Records for this exercise:
━━━━━━━━━━━━━━━━
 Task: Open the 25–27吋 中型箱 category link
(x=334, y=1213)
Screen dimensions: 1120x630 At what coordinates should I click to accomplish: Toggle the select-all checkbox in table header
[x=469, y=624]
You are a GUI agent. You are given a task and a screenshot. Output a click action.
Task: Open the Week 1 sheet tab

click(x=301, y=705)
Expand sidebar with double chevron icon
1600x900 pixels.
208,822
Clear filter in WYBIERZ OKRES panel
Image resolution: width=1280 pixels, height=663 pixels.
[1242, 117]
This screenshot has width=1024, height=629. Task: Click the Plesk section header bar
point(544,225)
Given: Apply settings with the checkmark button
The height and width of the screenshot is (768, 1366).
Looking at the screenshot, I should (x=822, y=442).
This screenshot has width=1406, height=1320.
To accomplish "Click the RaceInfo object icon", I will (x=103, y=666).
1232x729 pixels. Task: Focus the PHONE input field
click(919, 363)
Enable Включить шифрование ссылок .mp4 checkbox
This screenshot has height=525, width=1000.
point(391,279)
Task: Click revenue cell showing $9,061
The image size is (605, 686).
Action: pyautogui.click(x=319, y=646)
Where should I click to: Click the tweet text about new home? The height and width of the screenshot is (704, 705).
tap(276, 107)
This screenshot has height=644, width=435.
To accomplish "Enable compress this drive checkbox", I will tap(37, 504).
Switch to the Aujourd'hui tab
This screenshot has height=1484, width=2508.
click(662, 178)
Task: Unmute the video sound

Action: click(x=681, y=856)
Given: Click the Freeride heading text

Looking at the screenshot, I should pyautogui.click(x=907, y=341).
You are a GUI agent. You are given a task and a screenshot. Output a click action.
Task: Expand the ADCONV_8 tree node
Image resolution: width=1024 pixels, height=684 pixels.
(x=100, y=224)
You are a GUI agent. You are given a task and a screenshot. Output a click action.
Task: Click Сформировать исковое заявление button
━━━━━━━━━━━━━━━━
Your instructions: Which lines of the data include the string "button"? Find them and copy each one.

Reply to the task:
Given: Apply settings with the checkmark button
Task: Click Сформировать исковое заявление button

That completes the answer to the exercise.